Наиболее верным пониманием человека, на мой взгляд, будет следующее определение:

Человек — это существо, рассказывающее истории. Но не просто рассказывающее истории, а существо, познающее мир через истории, через их восприятие и рассказывание. И не просто познающее мир, но строящее свою жизнь как историю; историю, имеющую начало и конец; историю, которую можно рассказать. Каждый из нас призван найти свою историю и стать ее частью.

Сотворение человека — образа Божия, образа Логоса.

Рассказывание историй — это сущностное отличие человека, собственно и делающее человека человеком.

Рассказывание историй — самая важная характеристика человека, экзистенциальная черта, присущая каждому человеку. Стоит заметить, что подобный подход считает человеком только биологический вид Homo sapiens. Более древние представители рода Homo, не обладающие речью, при подобном подходе не подходят под это определение человека (то есть не являются собственно Homo — человеком).

Итак, человек — это существо, осмысляющее мир через истории. Существо, проживающее свою жизнь как собственную историю, которую он рассказывает самому себе, окружающим и Богу (или кумиру на месте Бога).


Человек (и только человек) действует исходя из рассказов-историй, основанных не только (и не столько) на его личном опыте, сколько на тех рассказах-историях, которые он слышал.

Каждый человек имеет право, а возможно, не только право, но и предназначение, — выбрать свою историю. Мы сами выбираем себе историю из множества историй, знакомых нам. Мы сами выбираем себе свое сообщество, свое МЫ. Это право у нас невозможно отнять.

Человек — единственное существо, призванное переосмыслить свою историю, найти свою истинную историю, найти себя, узнать самого себя и найти свое истинное МЫ.


Откуда же мы знаем нашу историю?

Откуда же мы берем истории?

Мы буквально окружены историями. С самого рождения. Мы учимся говорить, слушая и пытаясь рассказывать истории. Родители, близкие, соседи, учителя, радио, телевизор, интернет, книги, кино, театр, сплетни, новости всех видов…


Рассказанная история — главный способ нашего познания мира, одновременно и начало, и итог нашего взаимодействия с окружающим миром.

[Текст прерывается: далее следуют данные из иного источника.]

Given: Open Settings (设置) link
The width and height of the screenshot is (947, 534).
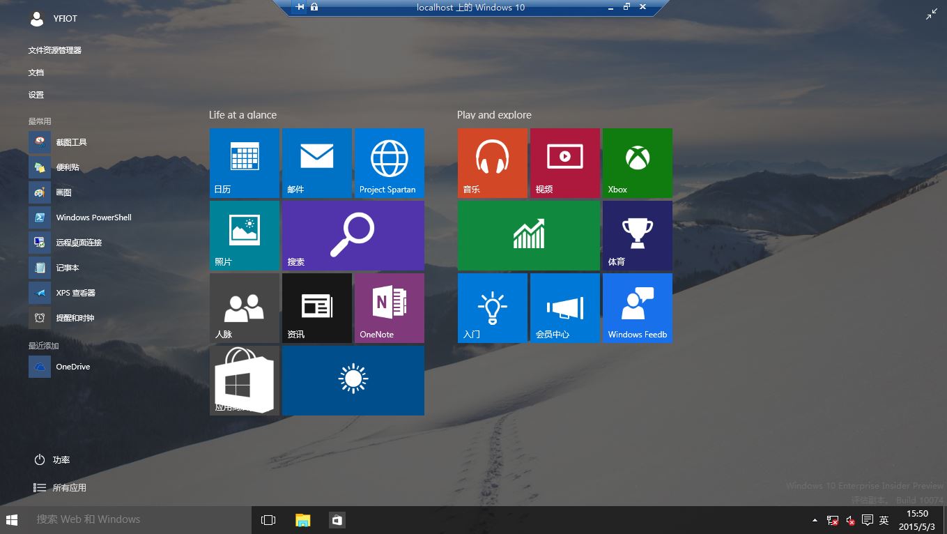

И всё, что останется от нас в этом мире, — это история о нас, рассказанная нашими близкими и потомками.

Изучение истории

Сегодня курс истории является обязательным школьным предметом. Курс истории практически во всех государственных школах любой страны должен показать и доказать учащимся одно простое положение — «Наша страна и народы нашей страны проделали сложный и полный страданий путь, чтобы сегодня жить полноценной жизнью и строить свое счастье под законной властью нынешнего правительства».

Система государственной общеобразовательной школы, возникшая во второй половине XVIII века в трех многонациональных империях (Австро-Венгерской, Прусской и Российской) и в XX веке ставшая всеобщей и обязательной во всех цивилизованных странах, одной из своих главных задач видит воспитание лояльных граждан. Это значит, что ученики должны знать и любить историю своей страны, историю своего государства.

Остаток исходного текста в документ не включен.